- Given records -
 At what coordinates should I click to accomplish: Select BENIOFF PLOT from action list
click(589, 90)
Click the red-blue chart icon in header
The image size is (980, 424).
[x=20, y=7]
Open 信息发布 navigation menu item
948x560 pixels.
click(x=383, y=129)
...
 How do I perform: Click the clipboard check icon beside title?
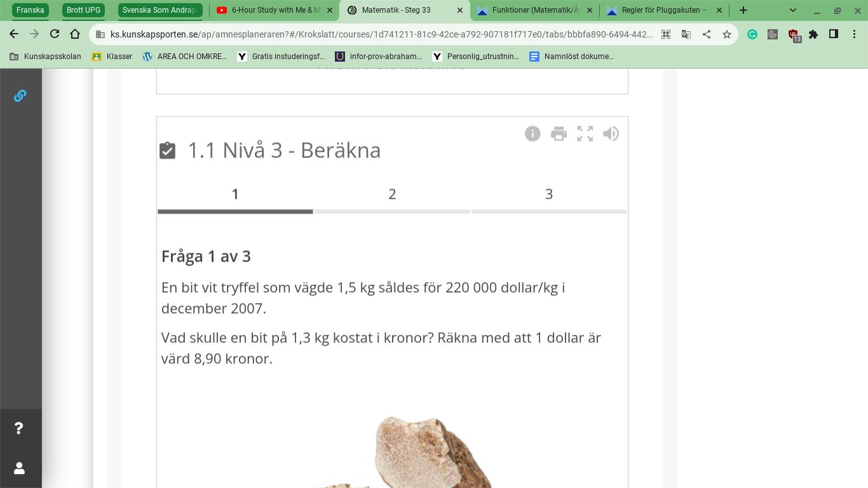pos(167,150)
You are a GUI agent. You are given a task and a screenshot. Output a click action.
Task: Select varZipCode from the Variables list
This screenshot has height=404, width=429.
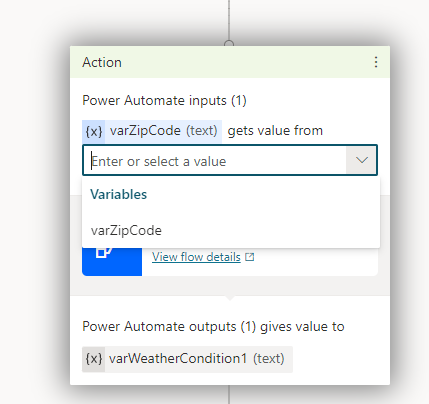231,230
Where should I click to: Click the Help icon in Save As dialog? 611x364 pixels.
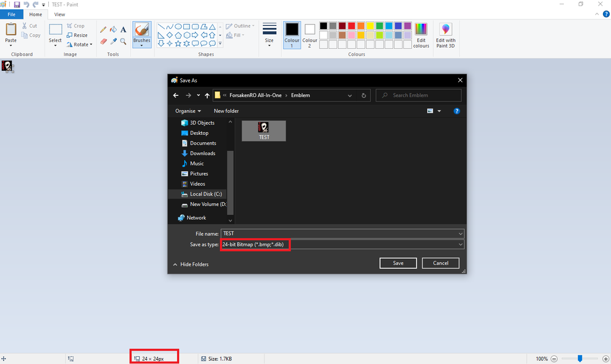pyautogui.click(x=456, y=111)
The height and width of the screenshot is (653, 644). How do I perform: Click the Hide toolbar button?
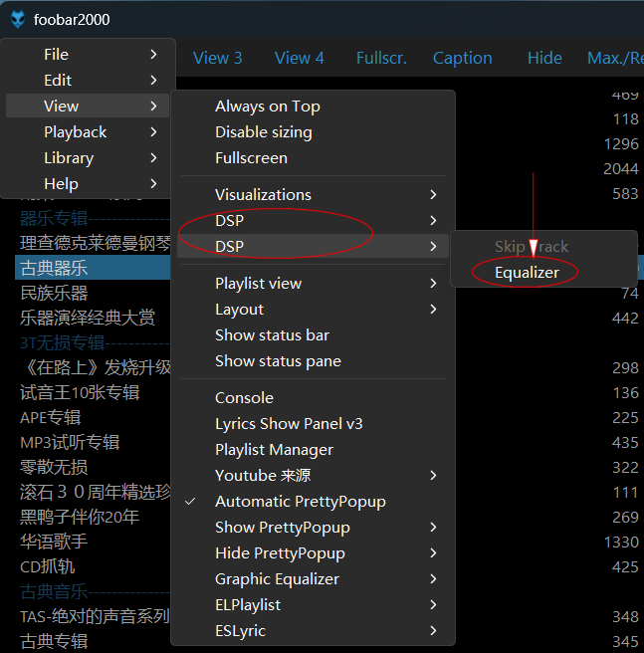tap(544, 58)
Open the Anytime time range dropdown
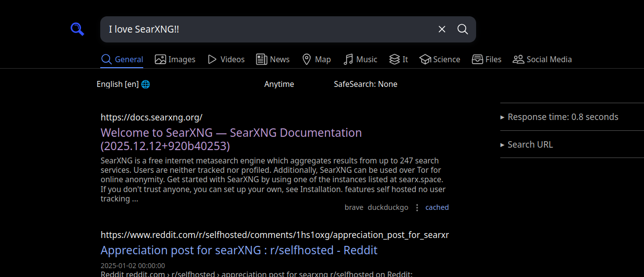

- What to work on -
From the records above, output only the lines starting at the one containing "The height and" and ending at the one containing "Open the Anytime time range dropdown", word for word. Pictures stay out.

- Solution to the problem -
The height and width of the screenshot is (653, 644). How do I perform: Click the Hide toolbar button?
tap(544, 58)
Open the Anytime time range dropdown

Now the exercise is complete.